It comes 10 years after Lady Casey wrote a damning report into the culture of denial at Rotherham, South Yorkshire, where at least 1,400 children were sexually abused by grooming gangs between 1997 and 2013.
In her latest audit, she accused public bodies of having used flawed data to dismiss claims about Asian grooming gangs as “sensationalised, biased or untrue”.
“Instead of examination, we have seen obfuscation,” she wrote. “In a vacuum, incomplete and unreliable data is used to suit the ends of those presenting it. The system claims there is an overwhelming problem with white perpetrators when that can’t be proved.”
Lady Casey also referred to “examples of organisations avoiding the topic altogether for fear of appearing racist or raising community tension”.
“Flawed data is used repeatedly to dismiss claims about ‘Asian grooming gangs’ as sensationalised, biased or untrue,” she said. “This does a disservice to victims, and indeed all law-abiding people in Asian communities.”
Lady Casey found that information on the ethnicity of abusers was not recorded in two thirds of cases. But her report contained local data from three forces, which showed “clear evidence of over-representation among suspects of Asian and Pakistani heritage men”.
Ms Cooper told the Commons that 800 cold cases would be investigated, a number she expected to rise to 1,000. She said: “Perpetrators of these vile crimes should be behind bars and paying the price of what they have done.”
The Home Secretary said the report found a “deep-rooted failure to treat children as children”, adding: “A continued failure to protect teenage girls from rape, from exploitation and serious violence, and from the scars that last a lifetime.
“[Lady Casey] finds … too much reliance on flawed data, too much denial, too little justice, too many criminals getting off, too many victims being let down.”
Ms Cooper said the report found children as young as 10 and those with learning difficulties were singled out for grooming.
“Perpetrators [were] walking free because no one joined up the dots or because the law protected them instead of the victims that they had exploited,” she added. “Blindness, ignorance, prejudice, defensiveness and even good but misdirected intentions all played a part in this collective failure.”
The Home Secretary pledged to ensure that “those who engaged in cover-ups” should be prosecuted.

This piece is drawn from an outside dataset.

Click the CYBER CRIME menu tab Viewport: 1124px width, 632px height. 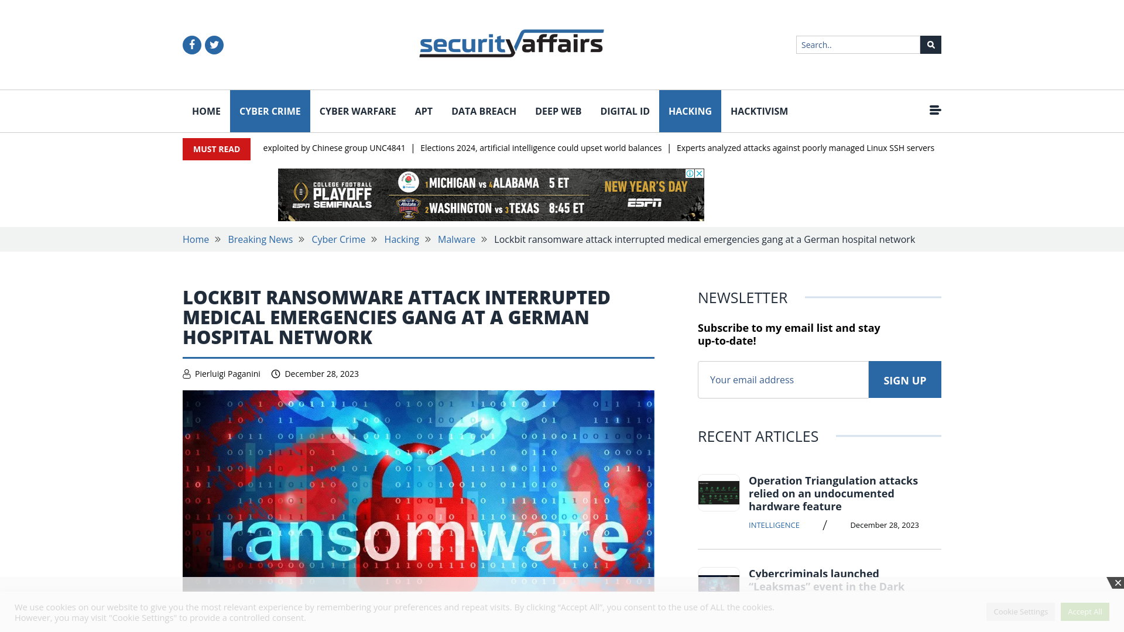click(x=269, y=111)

She also delivered an apology to the victims.
“To the victims and survivors of child exploitation and grooming gangs, on behalf of this and past governments and the many public authorities who have left you down, I want to reiterate an unequivocal apology for the unimaginable pain that you have suffered and the failure of our country’s institutions for decades to prevent that harm and keep you safe,” she said.
Kemi Badenoch, the Tory leader, said: “The Prime Minister’s handling of this scandal is an extraordinary failure of leadership. After months of pressure, the Prime Minister has finally accepted our calls for a full statutory national inquiry into the grooming gangs.”